Auf einmal war es in dem Raum so kalt, dass die Kälte selbst durch meine Kleidung kroch. Gefrorene Tränen hingen auf meinem Gesicht und bis dahin hatte ich nicht bemerkt, dass sie mir entwischt waren. Es war erstaunlich, dass mein Körper dieses verräterische Wasser noch produzierte, aber vielleicht sollte es meinen Abgang dramatisieren. Ich wusste es nicht.

Meine Augen waren kalt und braun – wie Kaffeeflecken –, und auch ich fühlte das Nichts. Als würde er mich damit anstecken. Ich wusste nicht wie ich das Nichts interpretieren sollte und machte das Beste daraus, bevor ich in mich zusammen fallen würde. Die Tränen brannten sich in meine Haut und hinterließen unsichtbare Narben.

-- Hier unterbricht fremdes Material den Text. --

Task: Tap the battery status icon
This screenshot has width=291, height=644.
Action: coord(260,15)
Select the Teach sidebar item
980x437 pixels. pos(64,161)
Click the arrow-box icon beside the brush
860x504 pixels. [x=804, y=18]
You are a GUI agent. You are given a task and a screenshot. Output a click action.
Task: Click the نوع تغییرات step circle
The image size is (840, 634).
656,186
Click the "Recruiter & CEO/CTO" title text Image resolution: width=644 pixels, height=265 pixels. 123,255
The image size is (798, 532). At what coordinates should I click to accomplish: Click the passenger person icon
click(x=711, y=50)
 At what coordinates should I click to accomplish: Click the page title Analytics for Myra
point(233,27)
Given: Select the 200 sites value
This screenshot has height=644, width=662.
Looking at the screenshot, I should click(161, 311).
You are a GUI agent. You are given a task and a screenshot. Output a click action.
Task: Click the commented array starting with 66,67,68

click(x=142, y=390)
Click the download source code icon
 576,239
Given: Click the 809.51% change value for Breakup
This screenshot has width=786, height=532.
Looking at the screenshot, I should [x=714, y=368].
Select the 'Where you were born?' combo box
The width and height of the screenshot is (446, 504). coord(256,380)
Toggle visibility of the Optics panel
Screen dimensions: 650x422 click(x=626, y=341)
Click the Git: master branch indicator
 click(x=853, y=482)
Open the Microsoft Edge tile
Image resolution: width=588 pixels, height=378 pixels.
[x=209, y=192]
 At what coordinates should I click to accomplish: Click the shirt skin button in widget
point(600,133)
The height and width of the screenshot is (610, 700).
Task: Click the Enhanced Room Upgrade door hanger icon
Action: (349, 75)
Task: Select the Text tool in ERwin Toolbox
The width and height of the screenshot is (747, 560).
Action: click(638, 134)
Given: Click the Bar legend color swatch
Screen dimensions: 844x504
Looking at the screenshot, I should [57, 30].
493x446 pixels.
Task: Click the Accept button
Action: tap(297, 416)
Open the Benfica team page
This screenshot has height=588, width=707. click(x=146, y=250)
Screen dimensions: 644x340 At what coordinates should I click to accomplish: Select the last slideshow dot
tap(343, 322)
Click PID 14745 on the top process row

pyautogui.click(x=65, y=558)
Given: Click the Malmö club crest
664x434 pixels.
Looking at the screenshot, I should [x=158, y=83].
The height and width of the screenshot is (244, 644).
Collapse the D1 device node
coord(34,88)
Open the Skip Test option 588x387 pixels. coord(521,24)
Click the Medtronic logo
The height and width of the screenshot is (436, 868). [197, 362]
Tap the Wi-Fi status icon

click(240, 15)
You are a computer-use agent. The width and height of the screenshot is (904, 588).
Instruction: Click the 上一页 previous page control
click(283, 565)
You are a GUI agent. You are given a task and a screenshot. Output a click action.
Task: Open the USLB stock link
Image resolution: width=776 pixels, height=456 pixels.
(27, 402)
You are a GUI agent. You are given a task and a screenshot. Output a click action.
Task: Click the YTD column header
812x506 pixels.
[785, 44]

Die kalten Füße meines Körpers setzten sich in Bewegung, während ich meine Arme löste. Er stand noch immer tonlos da, versteinert, resigniert und unantastbar. Als ich mich nach oben streckte kroch mir sein unvergleichlicher Männerduft durch die Nase. Berauschend und zugleich giftig. Meine Lippen drückten sich auf seine blassen, leblosen Lippen.

«Ich liebe dich, Dave.» Ich streichelte seine Wangen und meine Tränen brannten noch stärker. «Dave, vielleicht hatten die Leute damals recht. Wir waren blind vor Liebe, ohne an die Zukunft zu denken. Es tut mir so wahnsinnig leid.»

Doch diesmal fraß das Nichts mich auf. Es setzte sich in mein Herz, zerstach es und bereitete mir Schmerzen. Es gab kein Zurück mehr, das wurde mir auf einen mal blutig bewusst. Es gab kein Zurück mehr. Und ich wusste, dass die Schmerzen nicht verschwinden würden – nicht morgen und auch nicht heute. Aber vielleicht irgendwann, wenn ich alt und zu nichts mehr zu gebrauchen war.

Ich lief zum Fahrstuhl, nach dem ich bemerkt hatte dass Dave nicht mehr reagierte. Die Türen öffnete sich mit einem lauten Pling, was mich zusammen zucken ließ. Es war das einigste Geräusch, ich war mir nicht mal sicher ob Dave noch atmete, aber um mich um zu drehen, traute ich mich nicht, weil ich innerlich anfing zu bluten.

Schwankend stieg ein und fuhr runter. Während ich fuhr wählte ich James Nummer. Es klingelte einmal und dann legte ich wieder auf. Die momentane Situation verschlug mir die Sprache und das Nichts nutzte es aus und verpulverte sie irgendwo. Splitternde Tränen rollten über meine blassen Wangen und setzten sie in Flammen. Flammen der Schuld. Ja, ich hatte Schuldgefühle.

Das Schluchzen zerbrach die Stille. Mein Körper bebte, hob und senkte sich heftig – erdrückte mich dabei. Mit stummen Schreien floh ich aus der Eingangshalle und drückte die Türen auf. Draußen war es so, als ob die ganze Erde in Schnee gekleidet wäre. Auf dem Bürgersteig verliefen Fußspuren, eingesunken bis zum Schienbein. Die Bäume trugen Decken aus Eis und Regen.

Dann über mahnte mich der Schmerz und das Nichts war verschwunden. Wie die Sonne, die verschwand, wenn der Tag zu Ende ging. Es war weg und nur noch ich war da – halb vom Schnee verschneit, frierend, verletzt, schuldig und mit Eissplitter auf den Wangen. Mein Herz klopfte, obwohl es in meiner Brust zerstochen war und es gab mir Hoffnung. Es gab mir noch Hoffnung, dass ich lebte...

Alles lief an mir vorbei, ich schien nicht in dem Stück mit zuspielen. James holte mich ab, sprach nicht mit mir – ich hätte und könnte ihm so oder so nicht antworten –, brachte mich in das Auto und löschte das Licht. Die Dunkelheit umgab mich wie ein Mantel und hielt mich in sich gefangen. Ich tat es ihr gleich und schloss die Augen. Es war vorbei.